SHAH, Sónia, Cobaias humanas, Casal de Cambra, Ed. Caleidoscópio, 2008
“Precisamos de abrir o debate acerca da própria ideia de usar corpos humanos como matéria de experiência. Para alguns desempenhos a função da cobaia em testes experimentais é o mesmo que, por exemplo, aceitar um trabalho na fábrica.” (pp. 18,19)

“Enquanto forem necessárias abordagens inovadoras para os dilemas da saúde imposta, por exemplo, pela falta de água potável e comida em boas condições, a resposta não está nos fármacos de marcas novas. E mesmo quando os produtos novos são, de facto, o que é mais necessário, desde novos fármacos contra a malária até tratamento contra a doença do sono, aqueles que ajudam os mais pobres, geralmente, têm pouco interesse para as empresas farmacêuticas, as quais se comprometem com as necessidades financiáveis dos seus investidores. O resultado mais possível será uma classe de ricos rodeada de fármacos, lado a lado com os pobres com falta de medicamentos. (…) “O desastre da talidomina marcou um ponto de viragem para a indústria farmacêutica em crescimento. Enquanto o escândalo revelou, sem dúvida, a insensatez de confiar nas empresas farmacêuticas direccionadas para o lucro (..) a legislação que surgiu no seguimento dessa situação não exigiu que a indústria se reorientasse no sentido da boa saúde da sociedade. Em vez disso, as novas regras exigiram que a indústria aumentasse amplamente as actividades experimentais, que eram tidas em grande conta. Agora a procura de corpos para as experiências começaria a sério (p. 71)

“Escute (…) investigadores biomédicos (…) e irá certamente ouvir comentários espantosos sobre experiências em seres humanos feitas no passado, quando audaciosos testes, sem regulamentos onerosos, produziam resultados impressionantes.
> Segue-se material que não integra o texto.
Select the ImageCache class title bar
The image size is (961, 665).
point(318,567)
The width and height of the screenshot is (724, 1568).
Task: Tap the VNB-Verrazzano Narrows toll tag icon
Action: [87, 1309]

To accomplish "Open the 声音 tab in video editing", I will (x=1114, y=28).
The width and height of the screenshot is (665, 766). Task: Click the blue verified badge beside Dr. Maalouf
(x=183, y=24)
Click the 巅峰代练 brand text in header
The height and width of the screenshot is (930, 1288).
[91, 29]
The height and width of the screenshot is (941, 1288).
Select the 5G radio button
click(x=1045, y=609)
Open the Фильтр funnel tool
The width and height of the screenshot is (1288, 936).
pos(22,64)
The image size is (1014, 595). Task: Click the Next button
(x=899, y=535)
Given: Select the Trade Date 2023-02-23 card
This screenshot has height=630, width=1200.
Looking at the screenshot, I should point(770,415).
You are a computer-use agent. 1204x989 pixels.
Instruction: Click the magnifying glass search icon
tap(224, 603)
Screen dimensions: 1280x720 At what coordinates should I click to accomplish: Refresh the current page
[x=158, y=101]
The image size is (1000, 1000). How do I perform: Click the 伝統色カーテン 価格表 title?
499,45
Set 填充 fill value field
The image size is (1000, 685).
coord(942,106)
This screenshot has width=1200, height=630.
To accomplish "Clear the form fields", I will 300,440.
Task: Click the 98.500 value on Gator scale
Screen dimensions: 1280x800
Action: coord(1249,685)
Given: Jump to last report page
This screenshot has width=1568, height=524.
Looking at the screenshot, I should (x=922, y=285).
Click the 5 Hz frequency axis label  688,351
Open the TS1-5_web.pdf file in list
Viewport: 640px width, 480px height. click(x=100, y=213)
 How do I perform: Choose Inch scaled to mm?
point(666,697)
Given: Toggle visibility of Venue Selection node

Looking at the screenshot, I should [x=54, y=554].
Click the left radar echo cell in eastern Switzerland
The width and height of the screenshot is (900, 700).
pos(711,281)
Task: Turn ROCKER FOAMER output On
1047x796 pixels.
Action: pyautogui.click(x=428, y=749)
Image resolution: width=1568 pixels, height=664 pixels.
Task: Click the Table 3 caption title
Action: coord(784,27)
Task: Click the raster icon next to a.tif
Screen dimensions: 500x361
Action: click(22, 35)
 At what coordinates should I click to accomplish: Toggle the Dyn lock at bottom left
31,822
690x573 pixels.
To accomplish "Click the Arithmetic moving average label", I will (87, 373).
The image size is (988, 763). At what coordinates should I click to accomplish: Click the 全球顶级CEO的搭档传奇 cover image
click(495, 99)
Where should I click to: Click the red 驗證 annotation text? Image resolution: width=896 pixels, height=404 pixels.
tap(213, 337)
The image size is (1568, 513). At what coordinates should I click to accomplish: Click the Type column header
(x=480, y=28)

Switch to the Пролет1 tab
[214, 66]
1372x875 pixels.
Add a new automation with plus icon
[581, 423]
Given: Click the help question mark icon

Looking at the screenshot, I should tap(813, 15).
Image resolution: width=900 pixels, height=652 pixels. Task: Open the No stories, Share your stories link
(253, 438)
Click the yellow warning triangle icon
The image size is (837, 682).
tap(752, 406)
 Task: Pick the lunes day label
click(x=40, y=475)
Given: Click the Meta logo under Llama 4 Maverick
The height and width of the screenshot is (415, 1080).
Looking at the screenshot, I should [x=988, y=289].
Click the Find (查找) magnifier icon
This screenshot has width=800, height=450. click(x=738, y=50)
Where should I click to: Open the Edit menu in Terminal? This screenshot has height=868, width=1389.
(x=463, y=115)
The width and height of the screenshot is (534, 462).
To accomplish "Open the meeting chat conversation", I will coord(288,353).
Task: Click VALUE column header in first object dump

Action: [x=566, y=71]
Experimentação deste tipo, dirá o cientista de investigação, infelizmente já não é possível “devido a preocupações de teor ético”. (…) É difícil imaginar alguém a falar de contratos de exploração, derrames de petróleo ou desfalque de empresas como não sendo possíveis “devido a preocupações de teor ético”. (…) Mas quando os investigadores clínicos enganam pacientes, exploram a sua pobreza ou desviam recursos escassos da sua assistência médica, tal não é considerado um mal genuíno. A actividade principal da investigação médica – fazer progressos ao nível da melhoria da saúde, salvar vidas – ofusca isso. A exploração e as violações dos direitos humanos são apenas efeitos secundários.
Dominar estes “efeitos secundários”, exige, em primeiro lugar, que se ponha de lado o mito à volta da investigação médica que os estabelece como “efeitos secundários”. (…) Mas se a investigação clínica é uma indústria, que se guia segundo os seus próprios interesses, então não há razão para lhe permitir espaço de manobra especial, para fechar os olhos quando (…) infringem as regras.
(…) Devíamos exigir que os acordos para as cobaias – por exemplo o acesso aos fármacos de estudo depois de o teste terminar – fossem justos e bons no presente, e não num futuro especulativo, quando os preços baixarem ou a pobreza acabar e outras pessoas aplicarem soluções melhores.
Tais requisitos, que podiam ser incorporados nas regras da FDA, serviriam como correctivos lógicos para a indústria competitiva e direccionada para o lucro, em que a investigação clínica actualmente se transformou. Mas isso faz questionar-nos se, em primeiro lugar, realmente queremos adoptar esse modelo” (pp. 253 a 255).